- _What to work on_: Lay out the stretch below, from the line containing "Where should I click to: Click the connection" through the line containing "This screenshot has width=1767, height=1119.", as a Markdown table with the columns No and Line, skipping blank lines and including nothing else.

- _Records provided_:
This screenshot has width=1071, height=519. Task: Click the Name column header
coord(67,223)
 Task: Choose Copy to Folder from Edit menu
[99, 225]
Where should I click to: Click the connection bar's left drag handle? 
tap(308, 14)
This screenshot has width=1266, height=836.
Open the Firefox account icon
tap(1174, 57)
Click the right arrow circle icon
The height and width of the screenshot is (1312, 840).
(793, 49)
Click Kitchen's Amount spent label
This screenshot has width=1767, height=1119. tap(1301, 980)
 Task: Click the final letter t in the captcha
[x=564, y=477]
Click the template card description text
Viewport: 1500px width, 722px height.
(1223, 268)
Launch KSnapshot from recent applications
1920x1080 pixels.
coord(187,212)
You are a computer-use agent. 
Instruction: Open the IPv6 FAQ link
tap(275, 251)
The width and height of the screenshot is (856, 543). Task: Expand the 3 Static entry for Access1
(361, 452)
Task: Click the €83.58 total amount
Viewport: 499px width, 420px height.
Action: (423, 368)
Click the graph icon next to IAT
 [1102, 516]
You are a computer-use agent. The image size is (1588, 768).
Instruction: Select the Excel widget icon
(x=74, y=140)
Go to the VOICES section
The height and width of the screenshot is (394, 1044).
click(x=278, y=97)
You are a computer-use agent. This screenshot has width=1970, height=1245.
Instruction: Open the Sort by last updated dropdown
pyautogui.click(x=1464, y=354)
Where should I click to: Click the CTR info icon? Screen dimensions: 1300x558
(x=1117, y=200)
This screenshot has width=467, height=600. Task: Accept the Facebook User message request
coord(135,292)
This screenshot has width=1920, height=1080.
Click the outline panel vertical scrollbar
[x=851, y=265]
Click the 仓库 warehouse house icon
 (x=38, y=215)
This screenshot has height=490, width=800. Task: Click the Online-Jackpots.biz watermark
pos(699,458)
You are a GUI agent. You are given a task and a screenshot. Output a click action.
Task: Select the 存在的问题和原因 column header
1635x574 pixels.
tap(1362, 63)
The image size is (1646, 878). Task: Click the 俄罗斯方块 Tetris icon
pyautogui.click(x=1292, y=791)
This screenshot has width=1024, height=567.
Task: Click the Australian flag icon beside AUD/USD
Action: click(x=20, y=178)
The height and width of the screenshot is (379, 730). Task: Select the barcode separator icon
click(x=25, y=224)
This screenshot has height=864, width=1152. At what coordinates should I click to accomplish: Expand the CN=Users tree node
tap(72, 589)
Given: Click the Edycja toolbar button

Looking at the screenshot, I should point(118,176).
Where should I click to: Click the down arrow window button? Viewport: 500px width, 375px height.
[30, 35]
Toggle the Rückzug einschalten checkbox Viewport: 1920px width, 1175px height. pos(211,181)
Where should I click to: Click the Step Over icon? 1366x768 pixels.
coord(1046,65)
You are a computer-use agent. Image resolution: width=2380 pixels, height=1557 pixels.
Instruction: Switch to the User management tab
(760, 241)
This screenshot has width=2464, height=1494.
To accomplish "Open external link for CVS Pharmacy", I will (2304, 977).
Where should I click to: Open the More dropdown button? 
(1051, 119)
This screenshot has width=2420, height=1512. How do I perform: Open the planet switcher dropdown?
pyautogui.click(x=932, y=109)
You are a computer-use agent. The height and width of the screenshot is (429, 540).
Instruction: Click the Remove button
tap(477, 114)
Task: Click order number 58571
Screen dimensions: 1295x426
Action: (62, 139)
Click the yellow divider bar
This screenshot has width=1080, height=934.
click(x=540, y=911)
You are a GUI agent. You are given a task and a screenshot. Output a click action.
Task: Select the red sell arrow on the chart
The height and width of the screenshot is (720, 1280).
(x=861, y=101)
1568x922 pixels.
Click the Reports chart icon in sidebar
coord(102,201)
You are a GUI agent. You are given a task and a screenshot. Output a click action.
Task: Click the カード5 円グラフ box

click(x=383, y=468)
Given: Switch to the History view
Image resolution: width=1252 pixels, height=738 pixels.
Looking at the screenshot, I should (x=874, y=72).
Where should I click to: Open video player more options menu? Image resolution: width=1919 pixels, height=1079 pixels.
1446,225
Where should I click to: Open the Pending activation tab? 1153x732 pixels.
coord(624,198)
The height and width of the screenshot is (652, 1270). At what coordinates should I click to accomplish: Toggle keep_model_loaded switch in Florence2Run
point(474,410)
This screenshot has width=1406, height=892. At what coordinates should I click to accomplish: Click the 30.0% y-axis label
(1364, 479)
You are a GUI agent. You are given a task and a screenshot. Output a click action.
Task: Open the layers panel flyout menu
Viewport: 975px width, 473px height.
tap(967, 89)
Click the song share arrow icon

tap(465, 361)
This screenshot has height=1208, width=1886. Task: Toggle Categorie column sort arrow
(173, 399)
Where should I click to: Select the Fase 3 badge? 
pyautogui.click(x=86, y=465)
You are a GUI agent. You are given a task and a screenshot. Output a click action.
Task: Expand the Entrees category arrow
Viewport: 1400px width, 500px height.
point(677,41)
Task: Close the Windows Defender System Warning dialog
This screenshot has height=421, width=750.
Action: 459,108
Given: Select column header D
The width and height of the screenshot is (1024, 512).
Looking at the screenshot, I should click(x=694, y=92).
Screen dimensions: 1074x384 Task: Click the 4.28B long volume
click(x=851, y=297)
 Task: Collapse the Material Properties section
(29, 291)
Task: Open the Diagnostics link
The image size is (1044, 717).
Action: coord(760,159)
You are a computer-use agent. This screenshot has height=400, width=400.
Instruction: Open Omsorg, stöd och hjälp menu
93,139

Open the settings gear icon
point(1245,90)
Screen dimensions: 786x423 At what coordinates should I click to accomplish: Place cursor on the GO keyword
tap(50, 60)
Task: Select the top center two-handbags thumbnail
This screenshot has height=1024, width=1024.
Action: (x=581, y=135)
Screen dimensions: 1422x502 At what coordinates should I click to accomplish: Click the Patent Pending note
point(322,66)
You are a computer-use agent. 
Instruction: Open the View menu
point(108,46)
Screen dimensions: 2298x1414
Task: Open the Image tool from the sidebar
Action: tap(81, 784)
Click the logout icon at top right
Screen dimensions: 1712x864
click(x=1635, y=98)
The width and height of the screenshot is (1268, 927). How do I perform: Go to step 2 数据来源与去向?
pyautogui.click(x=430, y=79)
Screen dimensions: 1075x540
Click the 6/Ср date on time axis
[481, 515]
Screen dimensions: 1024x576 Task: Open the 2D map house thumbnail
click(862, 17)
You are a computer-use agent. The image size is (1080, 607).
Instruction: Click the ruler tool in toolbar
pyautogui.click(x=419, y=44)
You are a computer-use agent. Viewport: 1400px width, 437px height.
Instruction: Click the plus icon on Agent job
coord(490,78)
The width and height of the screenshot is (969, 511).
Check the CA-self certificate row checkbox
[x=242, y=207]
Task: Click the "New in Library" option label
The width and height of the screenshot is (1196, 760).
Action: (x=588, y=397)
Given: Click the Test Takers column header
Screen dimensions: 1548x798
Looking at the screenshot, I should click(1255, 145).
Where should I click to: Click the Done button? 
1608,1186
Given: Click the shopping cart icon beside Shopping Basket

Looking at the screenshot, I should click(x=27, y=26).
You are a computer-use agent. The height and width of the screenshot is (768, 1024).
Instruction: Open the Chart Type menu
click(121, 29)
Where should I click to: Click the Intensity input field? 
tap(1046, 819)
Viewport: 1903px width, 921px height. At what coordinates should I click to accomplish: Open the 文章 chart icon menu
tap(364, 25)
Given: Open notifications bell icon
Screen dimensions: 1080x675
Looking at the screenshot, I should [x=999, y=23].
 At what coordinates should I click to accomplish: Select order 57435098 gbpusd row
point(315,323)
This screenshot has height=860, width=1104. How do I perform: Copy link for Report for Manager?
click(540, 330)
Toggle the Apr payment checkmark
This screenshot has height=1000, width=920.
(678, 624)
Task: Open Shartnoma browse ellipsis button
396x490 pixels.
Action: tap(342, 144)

- _Full output_:
| No | Line |
|---|---|
| 1 | Where should I click to: Click the connection bar's left drag handle?  |
| 2 | tap(308, 14) |
| 3 | This screenshot has width=1266, height=836. |
| 4 | Open the Firefox account icon |
| 5 | tap(1174, 57) |
| 6 | Click the right arrow circle icon |
| 7 | The height and width of the screenshot is (1312, 840). |
| 8 | (793, 49) |
| 9 | Click Kitchen's Amount spent label |
| 10 | This screenshot has width=1767, height=1119. tap(1301, 980) |